- Italian theatrical release poster
- La monaca nel peccato
- Directed by: Joe D'Amato as Dario Donati
- Written by: René Rivet
- Based on: "La religeuse" di Denis Diderot
- Starring: Eva Grimaldi
- Cinematography: Joe D'Amato
- Edited by: Aristide Massaccesi
- Music by: Guido Anelli Stefano Mainetti
- Production companies: Filmirage D.M.V.
- Distributed by: D.M.V.
- Release date: 16 August 1986 (Italy);
- Running time: 88 minutes
- Country: Italy

= Convent of Sinners =

1986 film by Joe D'Amato

Convent of Sinners (La monaca nel peccato), is a 1986 Italian nunsploitation erotic film directed by Joe D'Amato (as Dario Donati). D'Amato directed, photographed and edited the film. The Rene Rivet screenplay was based on the novel "La Religeuse" by Denis Diderot.

==Plot==
France, 1700. Young Susanna is raped by her stepfather. Her mother witnesses the crime and urges that Susanna be put into a convent, against her will. The monastery is a strange place since many nuns are oversexed. Some of them sometimes masturbate and flog themselves. The Mother Superior is sexually attracted to Susanna and makes advances. This arouses the jealousy of her former lover Sister Theresa, who starts scheming to regain her former position.
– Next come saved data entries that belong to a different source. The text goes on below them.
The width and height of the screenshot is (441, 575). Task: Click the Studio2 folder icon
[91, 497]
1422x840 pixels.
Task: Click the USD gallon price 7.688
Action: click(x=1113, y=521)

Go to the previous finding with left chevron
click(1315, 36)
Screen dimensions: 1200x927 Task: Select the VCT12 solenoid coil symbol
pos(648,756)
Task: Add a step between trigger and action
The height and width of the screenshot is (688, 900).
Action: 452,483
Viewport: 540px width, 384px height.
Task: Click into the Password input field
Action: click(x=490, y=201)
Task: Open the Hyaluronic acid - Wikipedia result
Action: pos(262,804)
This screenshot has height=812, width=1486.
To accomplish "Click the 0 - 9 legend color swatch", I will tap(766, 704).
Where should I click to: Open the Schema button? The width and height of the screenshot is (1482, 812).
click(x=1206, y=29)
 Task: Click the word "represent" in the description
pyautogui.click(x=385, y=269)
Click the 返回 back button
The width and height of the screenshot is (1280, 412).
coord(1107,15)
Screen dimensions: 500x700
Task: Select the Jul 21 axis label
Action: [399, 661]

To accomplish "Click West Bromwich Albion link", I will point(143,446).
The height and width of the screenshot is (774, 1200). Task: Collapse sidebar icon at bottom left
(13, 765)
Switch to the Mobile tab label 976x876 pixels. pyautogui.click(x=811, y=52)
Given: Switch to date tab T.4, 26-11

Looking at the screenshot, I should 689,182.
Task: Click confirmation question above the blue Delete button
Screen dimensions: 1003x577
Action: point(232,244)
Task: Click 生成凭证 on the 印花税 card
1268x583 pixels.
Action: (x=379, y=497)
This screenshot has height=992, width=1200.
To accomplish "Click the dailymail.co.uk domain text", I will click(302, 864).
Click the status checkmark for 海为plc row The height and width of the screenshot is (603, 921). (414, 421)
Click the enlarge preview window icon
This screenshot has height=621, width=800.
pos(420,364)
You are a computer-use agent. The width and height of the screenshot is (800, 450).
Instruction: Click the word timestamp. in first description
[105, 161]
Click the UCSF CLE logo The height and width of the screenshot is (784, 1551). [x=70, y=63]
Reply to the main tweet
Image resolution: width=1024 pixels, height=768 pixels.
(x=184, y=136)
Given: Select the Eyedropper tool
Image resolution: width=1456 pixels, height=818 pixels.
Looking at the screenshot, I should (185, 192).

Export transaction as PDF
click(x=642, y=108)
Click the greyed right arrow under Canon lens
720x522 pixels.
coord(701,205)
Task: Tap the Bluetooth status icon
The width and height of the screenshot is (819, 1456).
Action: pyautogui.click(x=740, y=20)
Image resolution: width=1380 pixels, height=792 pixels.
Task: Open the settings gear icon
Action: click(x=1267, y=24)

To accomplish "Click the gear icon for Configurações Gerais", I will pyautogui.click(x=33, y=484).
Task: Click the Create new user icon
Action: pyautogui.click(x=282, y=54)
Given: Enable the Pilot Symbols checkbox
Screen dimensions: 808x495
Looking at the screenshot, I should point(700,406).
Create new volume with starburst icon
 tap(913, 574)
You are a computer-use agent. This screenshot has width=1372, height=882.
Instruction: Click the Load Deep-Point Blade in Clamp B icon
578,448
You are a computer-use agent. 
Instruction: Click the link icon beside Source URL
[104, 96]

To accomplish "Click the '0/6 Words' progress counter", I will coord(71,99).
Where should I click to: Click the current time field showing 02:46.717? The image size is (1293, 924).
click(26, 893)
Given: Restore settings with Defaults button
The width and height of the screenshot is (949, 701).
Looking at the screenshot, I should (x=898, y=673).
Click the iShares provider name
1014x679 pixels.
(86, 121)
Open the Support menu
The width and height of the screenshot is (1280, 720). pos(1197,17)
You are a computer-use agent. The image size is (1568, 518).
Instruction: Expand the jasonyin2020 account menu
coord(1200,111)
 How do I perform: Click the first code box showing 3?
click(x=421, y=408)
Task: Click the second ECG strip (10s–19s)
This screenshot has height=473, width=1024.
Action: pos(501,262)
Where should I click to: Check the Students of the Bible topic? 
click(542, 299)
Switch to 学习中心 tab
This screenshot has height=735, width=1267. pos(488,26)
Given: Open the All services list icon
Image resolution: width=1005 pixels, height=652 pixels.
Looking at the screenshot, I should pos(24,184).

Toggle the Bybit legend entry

As the Mother Superior's tuberculosis grows stronger, Theresa takes temporary command of the monastery and abuses her power to make Susanna's life a living hell. Theresa spreads a rumor that Susanna is possessed by the Devil, and locks her in a rat-infested dungeon, then tricks the poor girl into drinking a substance that makes her feverish. She later orders some of the nuns to drag Susanna naked from her bed and whips her violently, claiming she is just trying to beat the Devil out of her.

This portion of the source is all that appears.